If a line below contains the string "Expand", copy it out.

:::

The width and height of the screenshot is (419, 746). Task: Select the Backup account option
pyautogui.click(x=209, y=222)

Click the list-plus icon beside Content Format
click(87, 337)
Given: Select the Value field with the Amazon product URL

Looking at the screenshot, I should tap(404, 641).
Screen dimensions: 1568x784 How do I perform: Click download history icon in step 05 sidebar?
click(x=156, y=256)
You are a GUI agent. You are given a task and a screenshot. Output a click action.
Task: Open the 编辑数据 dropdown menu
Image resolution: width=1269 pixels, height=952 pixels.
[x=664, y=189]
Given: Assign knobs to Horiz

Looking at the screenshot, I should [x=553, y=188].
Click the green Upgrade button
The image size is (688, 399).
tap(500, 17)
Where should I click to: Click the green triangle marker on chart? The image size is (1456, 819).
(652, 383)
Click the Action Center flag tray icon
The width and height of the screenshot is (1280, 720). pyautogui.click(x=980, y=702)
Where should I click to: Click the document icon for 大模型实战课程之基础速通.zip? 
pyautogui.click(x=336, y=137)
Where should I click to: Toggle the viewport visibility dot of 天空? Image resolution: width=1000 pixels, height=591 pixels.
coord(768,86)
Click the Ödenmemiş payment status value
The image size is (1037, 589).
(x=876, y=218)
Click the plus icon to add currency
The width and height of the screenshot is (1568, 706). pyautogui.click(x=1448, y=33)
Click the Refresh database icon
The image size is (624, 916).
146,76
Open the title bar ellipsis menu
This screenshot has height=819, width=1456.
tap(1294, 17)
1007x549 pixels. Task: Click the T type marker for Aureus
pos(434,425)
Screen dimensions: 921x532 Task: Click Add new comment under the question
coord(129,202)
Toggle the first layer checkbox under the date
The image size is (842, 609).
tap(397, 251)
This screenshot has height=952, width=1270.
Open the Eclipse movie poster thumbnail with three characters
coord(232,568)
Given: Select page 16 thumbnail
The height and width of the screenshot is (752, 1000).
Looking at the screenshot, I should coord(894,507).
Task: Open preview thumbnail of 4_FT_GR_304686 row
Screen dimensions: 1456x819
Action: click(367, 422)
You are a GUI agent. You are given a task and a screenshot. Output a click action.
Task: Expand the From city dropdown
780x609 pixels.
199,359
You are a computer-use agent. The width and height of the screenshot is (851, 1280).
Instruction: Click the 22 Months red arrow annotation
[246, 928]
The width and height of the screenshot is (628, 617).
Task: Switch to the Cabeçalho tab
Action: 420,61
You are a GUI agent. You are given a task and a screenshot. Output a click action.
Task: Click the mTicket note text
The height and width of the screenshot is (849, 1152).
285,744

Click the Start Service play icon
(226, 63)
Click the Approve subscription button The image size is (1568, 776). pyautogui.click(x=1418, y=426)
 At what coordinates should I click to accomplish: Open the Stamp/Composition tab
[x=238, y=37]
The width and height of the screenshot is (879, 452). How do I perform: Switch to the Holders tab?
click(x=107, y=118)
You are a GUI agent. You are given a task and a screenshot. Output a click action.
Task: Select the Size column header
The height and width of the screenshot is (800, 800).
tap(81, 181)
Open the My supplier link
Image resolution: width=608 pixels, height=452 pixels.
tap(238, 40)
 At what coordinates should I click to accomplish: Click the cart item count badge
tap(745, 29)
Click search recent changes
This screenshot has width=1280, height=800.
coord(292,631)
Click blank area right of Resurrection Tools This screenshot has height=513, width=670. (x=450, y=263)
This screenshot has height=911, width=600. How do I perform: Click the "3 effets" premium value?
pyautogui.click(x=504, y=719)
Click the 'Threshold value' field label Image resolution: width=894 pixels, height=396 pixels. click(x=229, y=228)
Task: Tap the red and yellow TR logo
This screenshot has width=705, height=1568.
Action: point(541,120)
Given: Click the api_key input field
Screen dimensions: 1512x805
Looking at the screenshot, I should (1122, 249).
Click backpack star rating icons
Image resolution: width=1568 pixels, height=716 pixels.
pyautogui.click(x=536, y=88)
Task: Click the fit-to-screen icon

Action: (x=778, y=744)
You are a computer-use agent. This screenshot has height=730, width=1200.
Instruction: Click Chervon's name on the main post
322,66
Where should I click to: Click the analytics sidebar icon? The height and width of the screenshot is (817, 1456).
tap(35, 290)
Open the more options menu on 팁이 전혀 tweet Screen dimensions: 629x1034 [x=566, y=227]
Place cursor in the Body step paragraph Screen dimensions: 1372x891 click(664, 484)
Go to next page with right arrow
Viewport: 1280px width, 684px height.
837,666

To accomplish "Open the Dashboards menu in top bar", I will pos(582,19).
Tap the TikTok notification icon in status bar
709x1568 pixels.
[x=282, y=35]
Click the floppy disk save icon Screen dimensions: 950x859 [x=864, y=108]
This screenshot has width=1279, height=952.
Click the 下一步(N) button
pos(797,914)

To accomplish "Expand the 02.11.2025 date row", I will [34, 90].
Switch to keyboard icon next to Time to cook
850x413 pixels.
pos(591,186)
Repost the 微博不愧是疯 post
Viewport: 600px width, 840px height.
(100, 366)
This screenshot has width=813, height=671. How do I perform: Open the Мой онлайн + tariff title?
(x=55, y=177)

:::

- SOLUTION FOR THIS PROBLEM:
Task: Expand the From city dropdown
To accomplish "Expand the 02.11.2025 date row", I will [34, 90].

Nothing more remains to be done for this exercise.